*Exercise:* Every line in the records below between the one holding "Given: Open the Settings menu" and the one holding "Image resolution: width=1456", inclusive, is to be set down exactly; all other lines are to be left out.

*Data supplied:*

Content starts

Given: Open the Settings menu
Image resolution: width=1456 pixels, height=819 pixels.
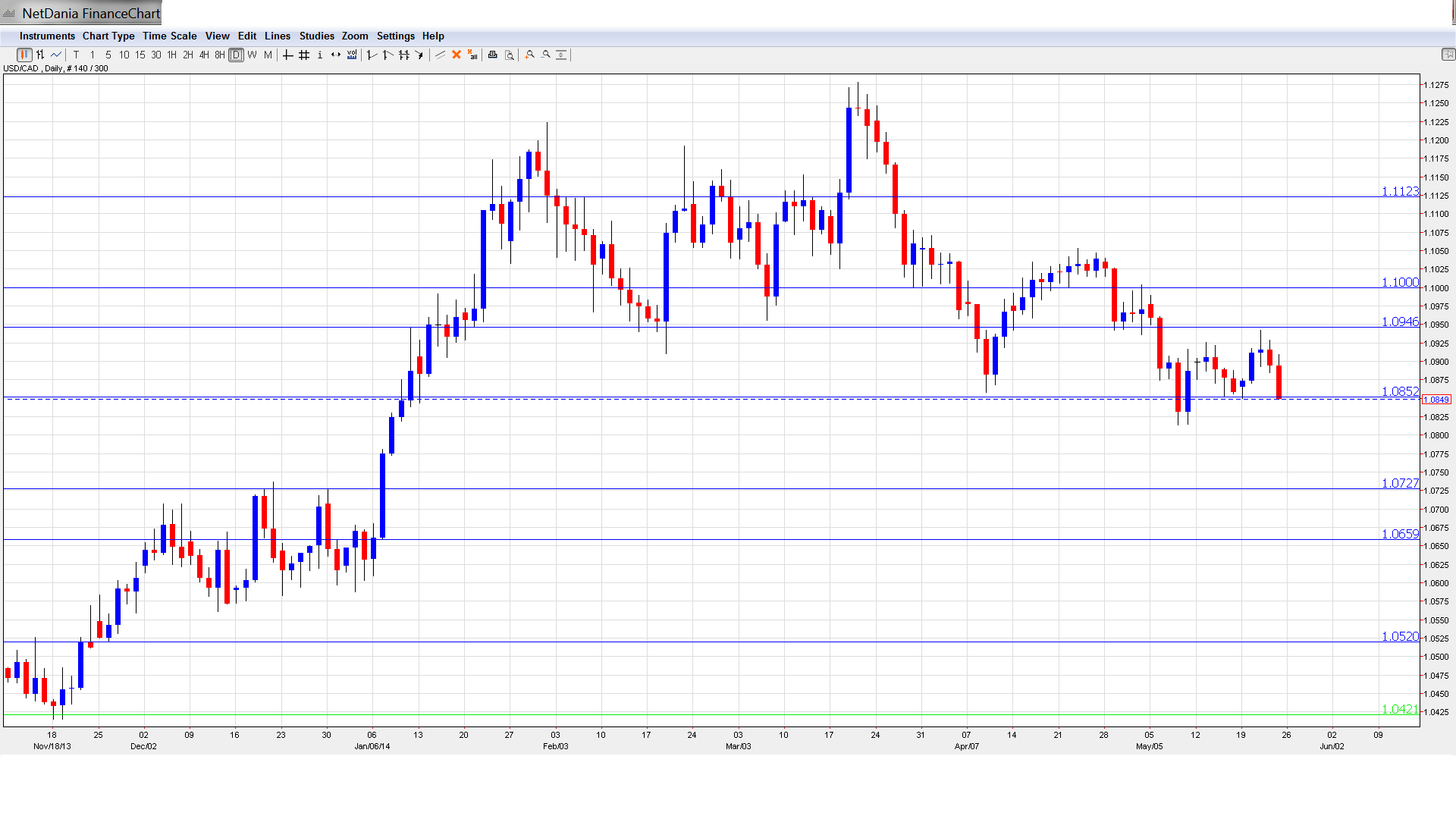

Content ends
Content starts

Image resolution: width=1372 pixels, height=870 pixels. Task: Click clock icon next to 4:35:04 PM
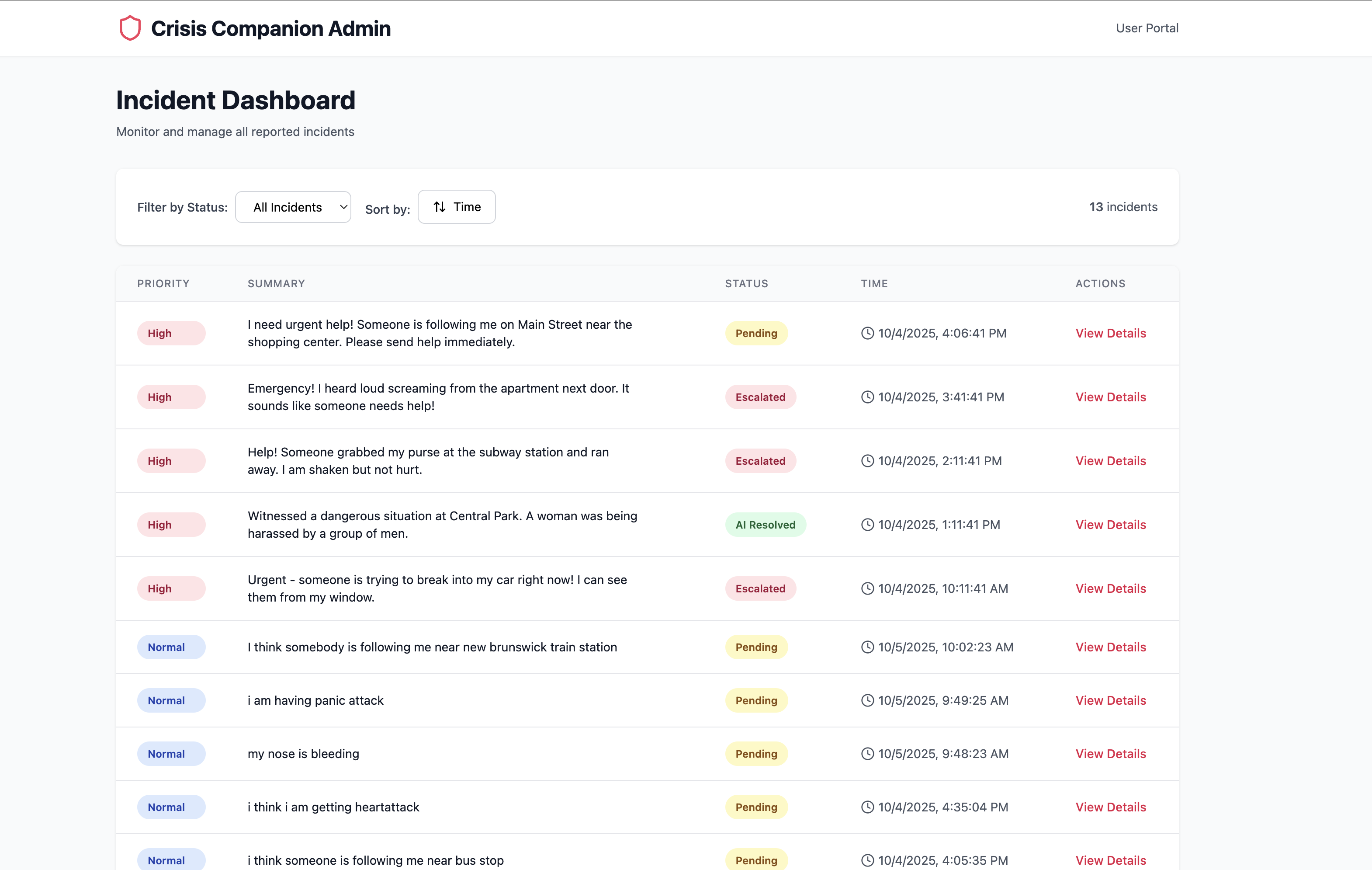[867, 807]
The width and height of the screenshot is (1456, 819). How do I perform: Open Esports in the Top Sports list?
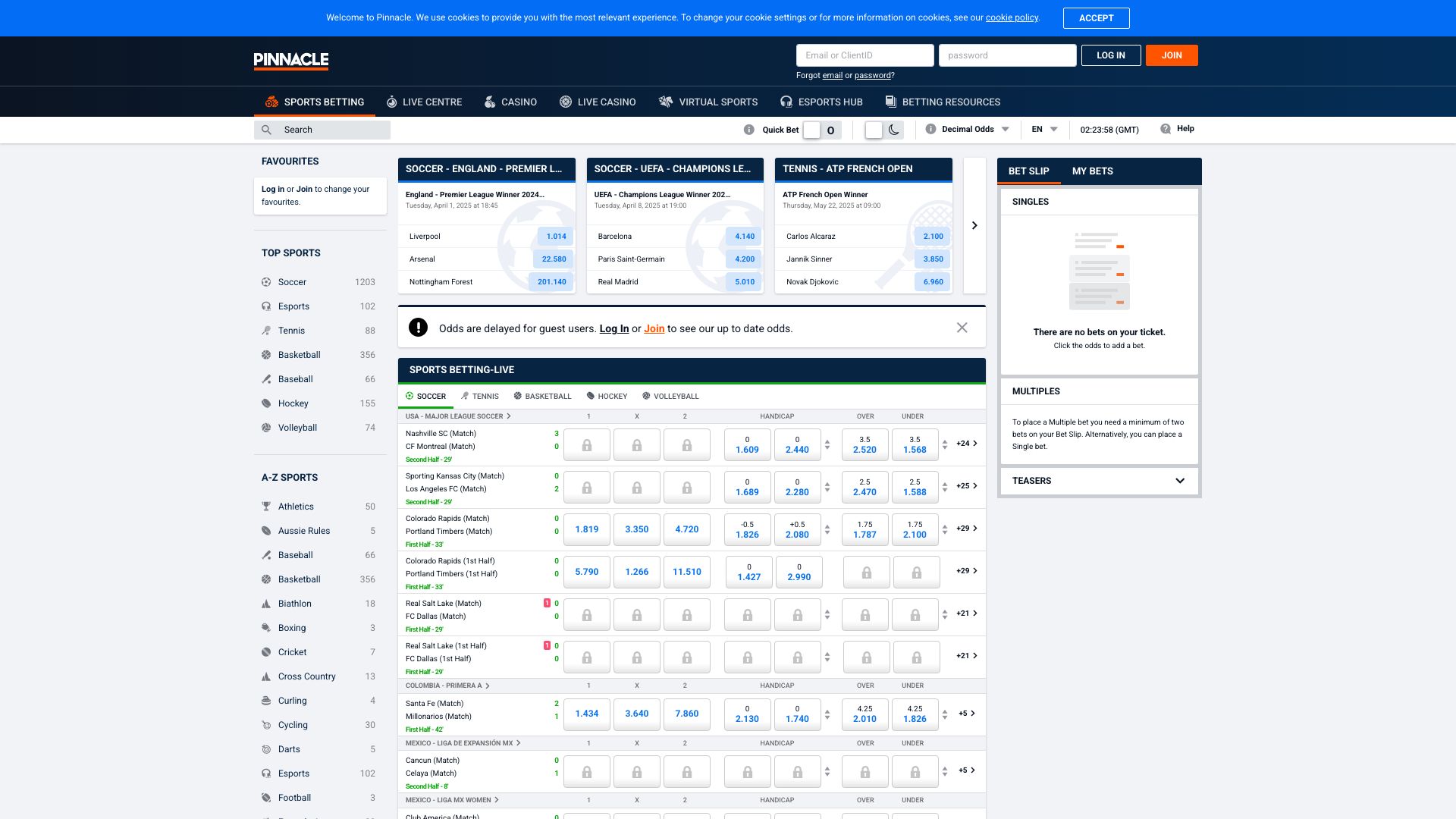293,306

Content ends

*Answer box:*
Given: Open the Settings menu
Image resolution: width=1456 pixels, height=819 pixels.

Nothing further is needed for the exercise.